Deutschland ist eines der wenigen Länder ohne Tempo-Limit. In allen anderen Ländern der EU, der OECD sowie der G20 gibt es so etwas auf Autobahnen. Ein bundesweites, generelles Tempolimit von 100 Kilometern pro Stunde (km/h) auf Autobahnen könnte die gesamten CO2-Emissionen um 5,7 % senken oder um 5,4 Mio. Tonnen. In Deutschland werden insgesamt 858,4 Millionen Tonnen CO2 ausgestoßen. Wir sparen also nur 0,6 Prozent ein und das ist wahrhaftig nicht viel. Oder? - Zurzeit setzen wir zunehmend auf Elektromobilität. Super, einfach den Antrieb ändern und gut ist. Vielleicht bringt ja der Fortschritt auch noch neue Energiequellen wie Wasserstoff und E-Fuels gegen den hohen CO2-Ausstoss. Hoffnung.
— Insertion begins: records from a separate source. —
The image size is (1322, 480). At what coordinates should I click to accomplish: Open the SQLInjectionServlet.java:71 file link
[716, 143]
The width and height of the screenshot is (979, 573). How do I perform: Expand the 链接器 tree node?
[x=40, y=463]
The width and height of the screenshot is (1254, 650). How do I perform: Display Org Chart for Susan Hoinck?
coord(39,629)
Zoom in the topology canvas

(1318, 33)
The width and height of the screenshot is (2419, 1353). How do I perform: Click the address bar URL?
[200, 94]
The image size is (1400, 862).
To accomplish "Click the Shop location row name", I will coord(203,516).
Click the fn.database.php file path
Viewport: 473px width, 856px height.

- Jetzt wollen doch die Parteien und sogar die EU den Verbrennungsmotor bei Neuwagen ganz verbieten. Das wäre ein zu großer Eingriff in unsere persönliche Entscheidungsfreiheit. Die Menschen würden sich wahrscheinlich vorher gut eindecken und wir bekommen kubanische Verhältnisse.
Schon vor zwei Jahren schrieb der „Spiegel“, dass wir wohl unsere Klimaziele nicht erreichen werden. Deswegen habe sich bereits im November 2021 das Umweltbundesamt für einschneidende Maßnahmen ausgesprochen, damit die Klimaziele im Verkehrsbereich erreicht werden können. Dazu gehören höhere Spritpreise, eine Abschaffung der Pendlerpauschale, der massive Ausbau von Bussen und Bahnen, ein Tempolimit sowie eine Pkw-Maut. Der Autofahrerclub ADAC reagierte empört auf die Vorschläge, die geschäftsführende Bundesumweltministerin Svenja Schulze (SPD) ging auf Distanz zum Umweltbundesamt. Man müsse den Bürger, also auch mich, schließlich mitnehmen. Schon, um wiedergewählt zu werden. Ob das Klima dafür Verständnis hat?